The UC Regents have postponed the vote on increasing student fees until they know more about the state budget.

The regents were scheduled to vote on a proposal this week that would increase student tuition. Recent proposals in the legislature that could lead to further cuts to UC’s budget prompted the regents to delay the vote in order to avoid another fee hike in the future, a press release from the UC Office of the President said.

“It seems prudent to address these issues in a single action, rather than acting now and returning again in a few weeks for another vote – an approach that could produce considerable confusion for students and their families,” UC President Richard Atkinson said in the press release. “In the meantime, we will continue working aggressively in Sacramento to fight any additional budget cuts that could lead to further fee increases or program reductions.”

An increase in student fees of $795 starting Fall 2003 was proposed to the regents, in addition to the $405 increase already implemented this quarter.

Discussion and public comment on the possible increases is still scheduled to take place, despite the delay in a vote on the issue by the regents.

Atkinson said he would like to give students and parents as much advance notice as possible of any possible increases to the Fall 2003 tuition. He plans to present a final fee increase recommendation to the regents at their July meeting or at a special meeting in June.

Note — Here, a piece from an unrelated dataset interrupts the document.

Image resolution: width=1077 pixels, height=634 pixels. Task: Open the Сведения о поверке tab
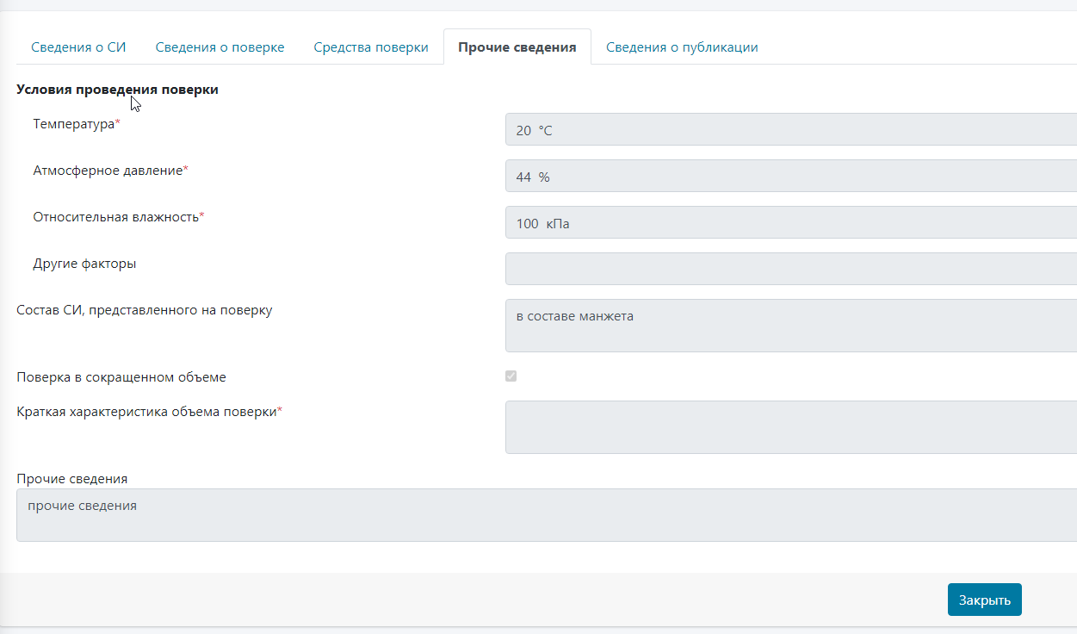pos(220,47)
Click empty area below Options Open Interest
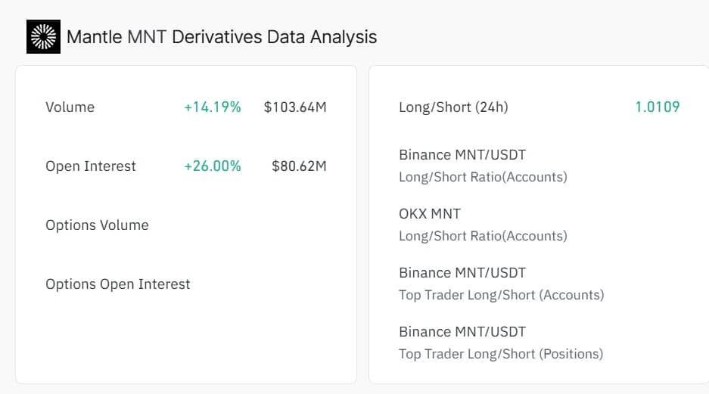The image size is (709, 394). [185, 340]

“Because many students will be away from campus at that time, I want to be clear that I welcome their input on fees at the May meeting,” Atkinson said. “It is one of the primary reasons that I want to proceed with the fee discussion despite delaying the action.”

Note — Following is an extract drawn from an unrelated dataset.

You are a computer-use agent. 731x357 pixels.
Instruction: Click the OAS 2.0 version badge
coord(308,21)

The delay of the vote may be related to the release of Gov. Gray Davis’ revision of the state budget on May 14. The revised budget will factor in tax filings so the legislature has a better idea of how much revenue the state can expect next year.

The revised budget should not put California’s budget crisis in a better light, said Jerry Kissler, assistant vice president for budget planning and fiscal analysis for the UCOP.

“Every indication we have right now is that the governor will probably release estimates that are lower than the ones that he had in January, so the situation has gotten worse,” Kissler said in a May 7 conference call.